An addict alone is in very bad company!! (I found this especially true in early recovery)


Check in Beebah. Did you get your check yet? Be strong.

Shelly
Beebah, I pray to God you are busy paying bills, or hitting a meeting anything besides buying those pills. Check in with us when you can. Shantel
Beebah???

Where are you?

~Callie~
Beebah, Check in when you can and let us know how you are doing. Shantel
Please everyone pray she doesn't get any now I am scared because here I am on day 3 only day 3 guys not very far into. I feel just the way she does!!!
Beebah, Before I start my day I wanted to see how you were doing. It's been a couple of days since you last posted. How are things going? Shantel
Hello everyone,

No it's not Beebah. Sorry. It's just me. I'm going to say what everyone else here fears. I don't think we will see our little Beebah until she runs out of PP.
I just pray that it doesn't take her too long to come back in.

~Callie~
Callie, I don't think we should assume that Beebah went out and started using again. I pray that is not the case and hopefully she is just busy and will post again soon. Shantel
Shantell,

You're right. Shame on me for thinking so negatively. I'm just worried about her. I'm praying for her too.

~Callie~
I hope she's okay too. You know, I'm really glad that I always got/get mine from my doctor. I wouldn't even know where to begin to look for someone to buy them from. There have been times I wish I knew someone, plenty of times because I my rx never lasts, but I'm glad I don't know anyone.I never had the nerve to order them from the internet, I heard that they've cracked down on those pharmacies. I hope they have. I don't even think thats legal, for a doctor to have a phone conversation and send pills, is it? I have looked at the sites and the prices are absurd. Not that I wouldn't have ordered them if there were no other way tho.
I hope she checks in soon, I don't know anything about her, but I care about everyone on this board.
Shantell, long time girlie, how are you??????????
Roe
Hi Everyone,

Thank you so much for thinking of me. I didn't post over the weekend because I don't have a computer at home.

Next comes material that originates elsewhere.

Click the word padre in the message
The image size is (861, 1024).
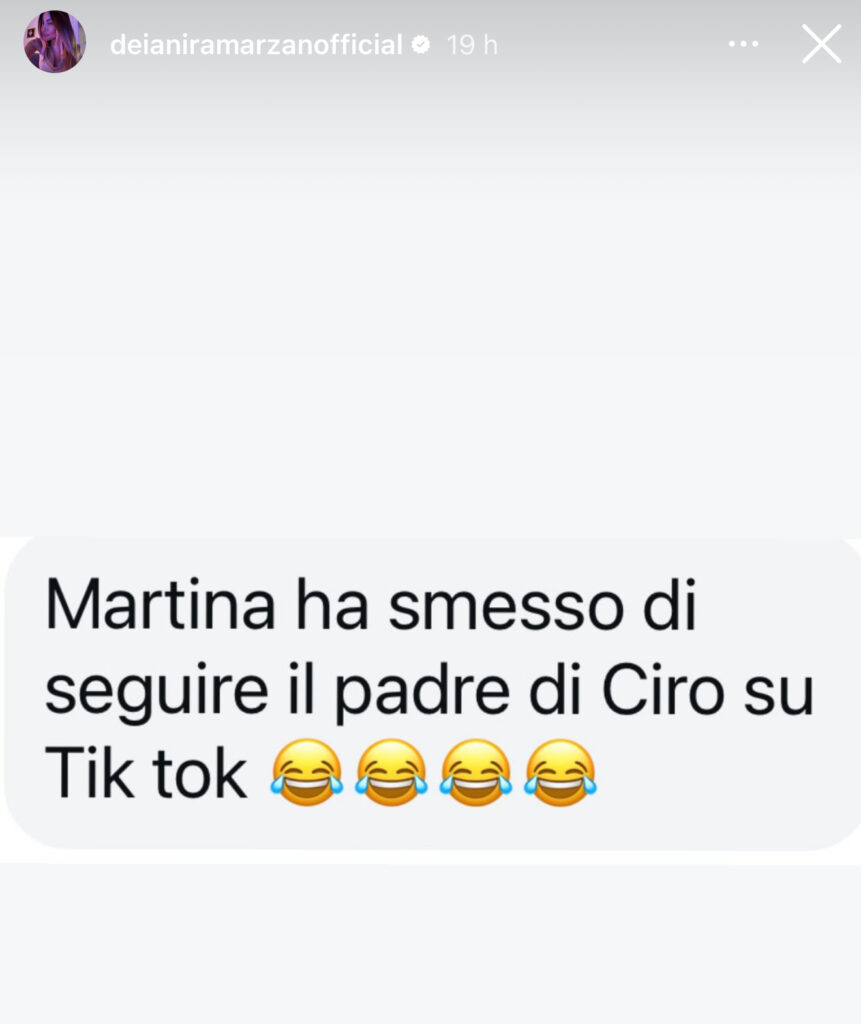pyautogui.click(x=423, y=694)
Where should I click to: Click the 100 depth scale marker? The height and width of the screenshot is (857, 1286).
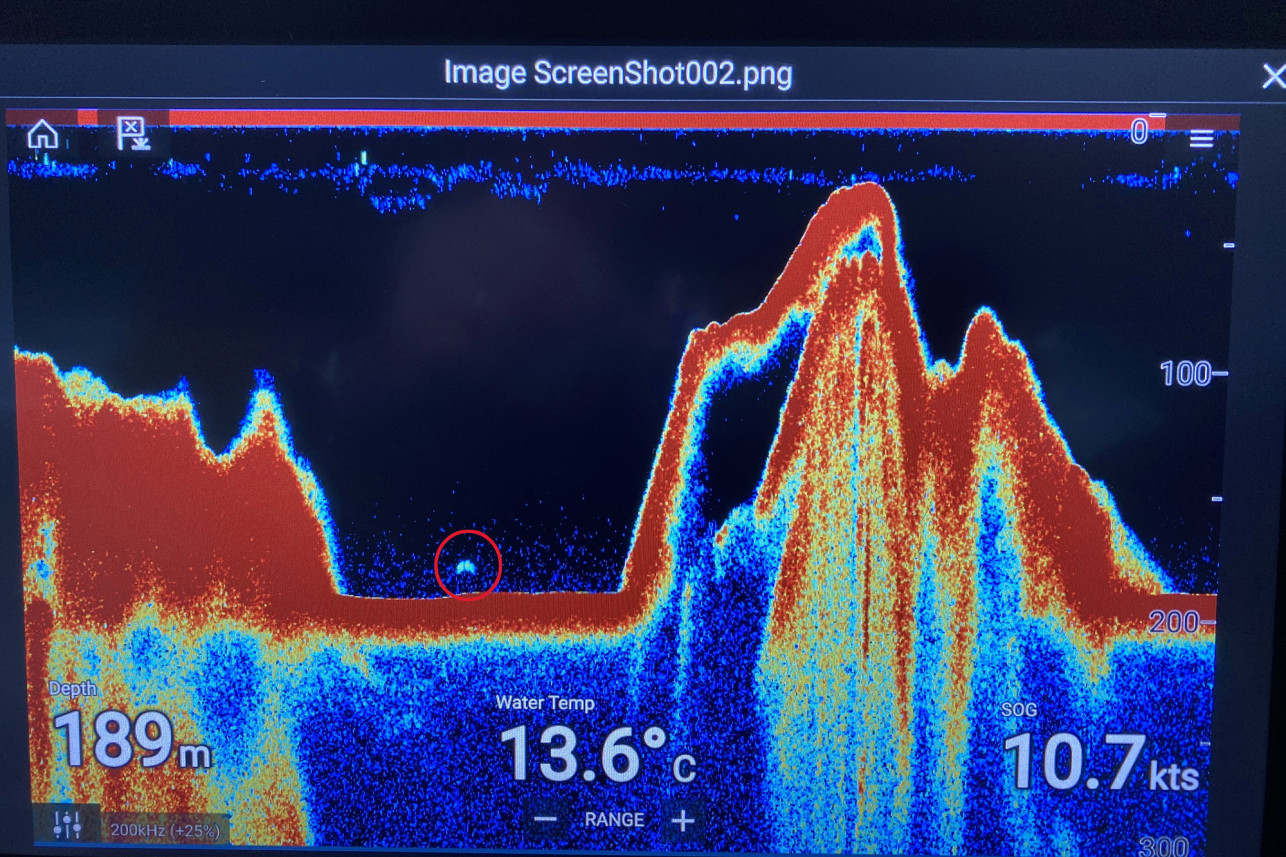point(1186,375)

I'm doing okay. Everyday it gets a little better. I thank you all for your support and prayers.

I must say it felt great to pay some bills and have some money left over and not be rubbing two nickles together until pay day.

Beebah!
(Callie says sheepishly)

I'm so glad to see you! Never thought I could get so attached to people I've never even met but, I was worried about you, thought about you all weekend, amd I MISSED you! Glad you're doing well. Have a super day!

~Callie~
Thank you Callie. I know I wish we could all meet in person.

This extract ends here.